### DATA SUPPLIED

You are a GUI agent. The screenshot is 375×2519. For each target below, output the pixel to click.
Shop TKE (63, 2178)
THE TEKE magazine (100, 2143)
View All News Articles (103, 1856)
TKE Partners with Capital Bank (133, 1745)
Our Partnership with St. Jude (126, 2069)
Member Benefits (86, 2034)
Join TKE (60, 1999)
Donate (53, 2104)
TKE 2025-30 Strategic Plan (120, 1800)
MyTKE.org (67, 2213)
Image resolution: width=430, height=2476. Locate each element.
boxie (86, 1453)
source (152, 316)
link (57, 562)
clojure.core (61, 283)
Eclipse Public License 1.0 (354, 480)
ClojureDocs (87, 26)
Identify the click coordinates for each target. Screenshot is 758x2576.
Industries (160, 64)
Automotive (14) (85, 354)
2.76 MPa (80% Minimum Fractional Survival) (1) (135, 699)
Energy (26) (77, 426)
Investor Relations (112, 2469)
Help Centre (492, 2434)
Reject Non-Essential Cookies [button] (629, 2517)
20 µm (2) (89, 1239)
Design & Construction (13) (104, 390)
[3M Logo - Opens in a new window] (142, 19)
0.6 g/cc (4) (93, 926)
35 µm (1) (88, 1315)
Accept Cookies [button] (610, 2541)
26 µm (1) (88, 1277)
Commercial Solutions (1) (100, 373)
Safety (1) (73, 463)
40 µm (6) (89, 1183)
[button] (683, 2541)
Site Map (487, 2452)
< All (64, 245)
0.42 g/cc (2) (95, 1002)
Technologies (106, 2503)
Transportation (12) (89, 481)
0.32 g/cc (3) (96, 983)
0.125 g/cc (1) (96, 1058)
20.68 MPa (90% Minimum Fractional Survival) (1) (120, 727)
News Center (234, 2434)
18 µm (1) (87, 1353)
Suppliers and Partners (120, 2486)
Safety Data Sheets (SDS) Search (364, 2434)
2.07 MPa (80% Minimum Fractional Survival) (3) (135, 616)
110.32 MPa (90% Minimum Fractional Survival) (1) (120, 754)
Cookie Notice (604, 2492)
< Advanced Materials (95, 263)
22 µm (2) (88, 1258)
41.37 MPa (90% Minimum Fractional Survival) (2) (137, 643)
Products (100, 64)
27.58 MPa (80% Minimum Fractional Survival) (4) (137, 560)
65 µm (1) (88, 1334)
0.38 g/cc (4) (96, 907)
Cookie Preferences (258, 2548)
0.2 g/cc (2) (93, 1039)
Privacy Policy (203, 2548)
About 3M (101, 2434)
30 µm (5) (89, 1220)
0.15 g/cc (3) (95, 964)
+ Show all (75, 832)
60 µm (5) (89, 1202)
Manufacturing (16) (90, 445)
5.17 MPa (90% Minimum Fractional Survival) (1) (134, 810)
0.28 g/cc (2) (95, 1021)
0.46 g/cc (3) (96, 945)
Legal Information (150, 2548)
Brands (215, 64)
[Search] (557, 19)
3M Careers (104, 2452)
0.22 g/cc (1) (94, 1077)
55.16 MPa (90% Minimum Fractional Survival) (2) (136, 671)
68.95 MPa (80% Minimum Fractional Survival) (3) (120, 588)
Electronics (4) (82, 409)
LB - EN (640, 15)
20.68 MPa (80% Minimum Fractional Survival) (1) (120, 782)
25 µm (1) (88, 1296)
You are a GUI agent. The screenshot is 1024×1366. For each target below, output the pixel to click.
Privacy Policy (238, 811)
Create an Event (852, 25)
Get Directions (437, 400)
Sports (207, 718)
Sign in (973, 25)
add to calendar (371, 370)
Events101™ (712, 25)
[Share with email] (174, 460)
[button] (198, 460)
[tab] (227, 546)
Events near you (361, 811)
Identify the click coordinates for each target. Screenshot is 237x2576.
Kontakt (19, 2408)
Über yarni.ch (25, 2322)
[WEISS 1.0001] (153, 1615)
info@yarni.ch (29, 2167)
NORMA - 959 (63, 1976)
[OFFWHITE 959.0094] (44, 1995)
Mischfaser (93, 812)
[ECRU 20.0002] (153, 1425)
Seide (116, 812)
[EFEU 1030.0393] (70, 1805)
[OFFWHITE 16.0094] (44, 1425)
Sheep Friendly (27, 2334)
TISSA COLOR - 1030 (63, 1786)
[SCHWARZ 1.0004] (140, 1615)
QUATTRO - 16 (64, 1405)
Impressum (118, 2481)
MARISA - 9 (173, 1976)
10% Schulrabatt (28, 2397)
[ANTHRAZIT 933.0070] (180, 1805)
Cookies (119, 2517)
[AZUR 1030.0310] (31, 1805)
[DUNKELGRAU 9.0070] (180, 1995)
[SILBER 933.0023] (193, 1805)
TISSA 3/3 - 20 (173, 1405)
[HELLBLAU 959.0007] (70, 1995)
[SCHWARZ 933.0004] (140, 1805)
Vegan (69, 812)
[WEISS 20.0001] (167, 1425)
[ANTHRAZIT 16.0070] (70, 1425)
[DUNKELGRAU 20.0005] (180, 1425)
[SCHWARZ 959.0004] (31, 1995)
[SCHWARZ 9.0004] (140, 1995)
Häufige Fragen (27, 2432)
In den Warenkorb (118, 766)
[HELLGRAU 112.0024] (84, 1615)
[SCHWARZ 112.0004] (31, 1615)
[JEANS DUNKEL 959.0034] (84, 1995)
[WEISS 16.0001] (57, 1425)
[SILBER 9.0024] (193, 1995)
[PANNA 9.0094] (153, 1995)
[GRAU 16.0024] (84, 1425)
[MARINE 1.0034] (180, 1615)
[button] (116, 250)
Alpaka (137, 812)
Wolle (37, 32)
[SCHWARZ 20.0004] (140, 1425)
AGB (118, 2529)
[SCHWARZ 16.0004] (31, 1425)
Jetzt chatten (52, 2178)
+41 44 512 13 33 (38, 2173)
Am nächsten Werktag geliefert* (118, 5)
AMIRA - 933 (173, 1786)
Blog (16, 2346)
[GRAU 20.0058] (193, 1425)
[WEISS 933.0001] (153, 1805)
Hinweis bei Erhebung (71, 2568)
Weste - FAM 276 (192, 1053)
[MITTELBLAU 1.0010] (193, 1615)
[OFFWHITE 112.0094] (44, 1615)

######

## YOUR GOAL
Extract all of the data above and output it character for character.

## ANSWER BELOW
You are a GUI agent. The screenshot is 375×2519. For each target below, output the pixel to click.
Shop TKE (63, 2178)
THE TEKE magazine (100, 2143)
View All News Articles (103, 1856)
TKE Partners with Capital Bank (133, 1745)
Our Partnership with St. Jude (126, 2069)
Member Benefits (86, 2034)
Join TKE (60, 1999)
Donate (53, 2104)
TKE 2025-30 Strategic Plan (120, 1800)
MyTKE.org (67, 2213)
Image resolution: width=430, height=2476. Locate each element.
boxie (86, 1453)
source (152, 316)
link (57, 562)
clojure.core (61, 283)
Eclipse Public License 1.0 (354, 480)
ClojureDocs (87, 26)
Identify the click coordinates for each target. Screenshot is 758x2576.
Industries (160, 64)
Automotive (14) (85, 354)
2.76 MPa (80% Minimum Fractional Survival) (1) (135, 699)
Energy (26) (77, 426)
Investor Relations (112, 2469)
Help Centre (492, 2434)
Reject Non-Essential Cookies [button] (629, 2517)
20 µm (2) (89, 1239)
Design & Construction (13) (104, 390)
[3M Logo - Opens in a new window] (142, 19)
0.6 g/cc (4) (93, 926)
35 µm (1) (88, 1315)
Accept Cookies [button] (610, 2541)
26 µm (1) (88, 1277)
Commercial Solutions (1) (100, 373)
Safety (1) (73, 463)
40 µm (6) (89, 1183)
[button] (683, 2541)
Site Map (487, 2452)
< All (64, 245)
0.42 g/cc (2) (95, 1002)
Technologies (106, 2503)
Transportation (12) (89, 481)
0.32 g/cc (3) (96, 983)
0.125 g/cc (1) (96, 1058)
20.68 MPa (90% Minimum Fractional Survival) (1) (120, 727)
News Center (234, 2434)
18 µm (1) (87, 1353)
Suppliers and Partners (120, 2486)
Safety Data Sheets (SDS) Search (364, 2434)
2.07 MPa (80% Minimum Fractional Survival) (3) (135, 616)
110.32 MPa (90% Minimum Fractional Survival) (1) (120, 754)
Cookie Notice (604, 2492)
< Advanced Materials (95, 263)
22 µm (2) (88, 1258)
41.37 MPa (90% Minimum Fractional Survival) (2) (137, 643)
Products (100, 64)
27.58 MPa (80% Minimum Fractional Survival) (4) (137, 560)
65 µm (1) (88, 1334)
0.38 g/cc (4) (96, 907)
Cookie Preferences (258, 2548)
0.2 g/cc (2) (93, 1039)
Privacy Policy (203, 2548)
About 3M (101, 2434)
30 µm (5) (89, 1220)
0.15 g/cc (3) (95, 964)
+ Show all (75, 832)
60 µm (5) (89, 1202)
Manufacturing (16) (90, 445)
5.17 MPa (90% Minimum Fractional Survival) (1) (134, 810)
0.28 g/cc (2) (95, 1021)
0.46 g/cc (3) (96, 945)
Legal Information (150, 2548)
Brands (215, 64)
[Search] (557, 19)
3M Careers (104, 2452)
0.22 g/cc (1) (94, 1077)
55.16 MPa (90% Minimum Fractional Survival) (2) (136, 671)
68.95 MPa (80% Minimum Fractional Survival) (3) (120, 588)
Electronics (4) (82, 409)
LB - EN (640, 15)
20.68 MPa (80% Minimum Fractional Survival) (1) (120, 782)
25 µm (1) (88, 1296)
You are a GUI agent. The screenshot is 1024×1366. For each target below, output the pixel to click.
Privacy Policy (238, 811)
Create an Event (852, 25)
Get Directions (437, 400)
Sports (207, 718)
Sign in (973, 25)
add to calendar (371, 370)
Events101™ (712, 25)
[Share with email] (174, 460)
[button] (198, 460)
[tab] (227, 546)
Events near you (361, 811)
Identify the click coordinates for each target. Screenshot is 237x2576.
Kontakt (19, 2408)
Über yarni.ch (25, 2322)
[WEISS 1.0001] (153, 1615)
info@yarni.ch (29, 2167)
NORMA - 959 (63, 1976)
[OFFWHITE 959.0094] (44, 1995)
Mischfaser (93, 812)
[ECRU 20.0002] (153, 1425)
Seide (116, 812)
[EFEU 1030.0393] (70, 1805)
[OFFWHITE 16.0094] (44, 1425)
Sheep Friendly (27, 2334)
TISSA COLOR - 1030 (63, 1786)
[SCHWARZ 1.0004] (140, 1615)
QUATTRO - 16 (64, 1405)
Impressum (118, 2481)
MARISA - 9 (173, 1976)
10% Schulrabatt (28, 2397)
[ANTHRAZIT 933.0070] (180, 1805)
Cookies (119, 2517)
[AZUR 1030.0310] (31, 1805)
[DUNKELGRAU 9.0070] (180, 1995)
[SILBER 933.0023] (193, 1805)
TISSA 3/3 - 20 (173, 1405)
[HELLBLAU 959.0007] (70, 1995)
[SCHWARZ 933.0004] (140, 1805)
Vegan (69, 812)
[WEISS 20.0001] (167, 1425)
[ANTHRAZIT 16.0070] (70, 1425)
[DUNKELGRAU 20.0005] (180, 1425)
[SCHWARZ 959.0004] (31, 1995)
[SCHWARZ 9.0004] (140, 1995)
Häufige Fragen (27, 2432)
In den Warenkorb (118, 766)
[HELLGRAU 112.0024] (84, 1615)
[SCHWARZ 112.0004] (31, 1615)
[JEANS DUNKEL 959.0034] (84, 1995)
[WEISS 16.0001] (57, 1425)
[SILBER 9.0024] (193, 1995)
[PANNA 9.0094] (153, 1995)
[GRAU 16.0024] (84, 1425)
[MARINE 1.0034] (180, 1615)
[button] (116, 250)
Alpaka (137, 812)
Wolle (37, 32)
[SCHWARZ 20.0004] (140, 1425)
AGB (118, 2529)
[SCHWARZ 16.0004] (31, 1425)
Jetzt chatten (52, 2178)
+41 44 512 13 33 (38, 2173)
Am nächsten Werktag geliefert* (118, 5)
AMIRA - 933 (173, 1786)
Blog (16, 2346)
[GRAU 20.0058] (193, 1425)
[WEISS 933.0001] (153, 1805)
Hinweis bei Erhebung (71, 2568)
Weste - FAM 276 (192, 1053)
[MITTELBLAU 1.0010] (193, 1615)
[OFFWHITE 112.0094] (44, 1615)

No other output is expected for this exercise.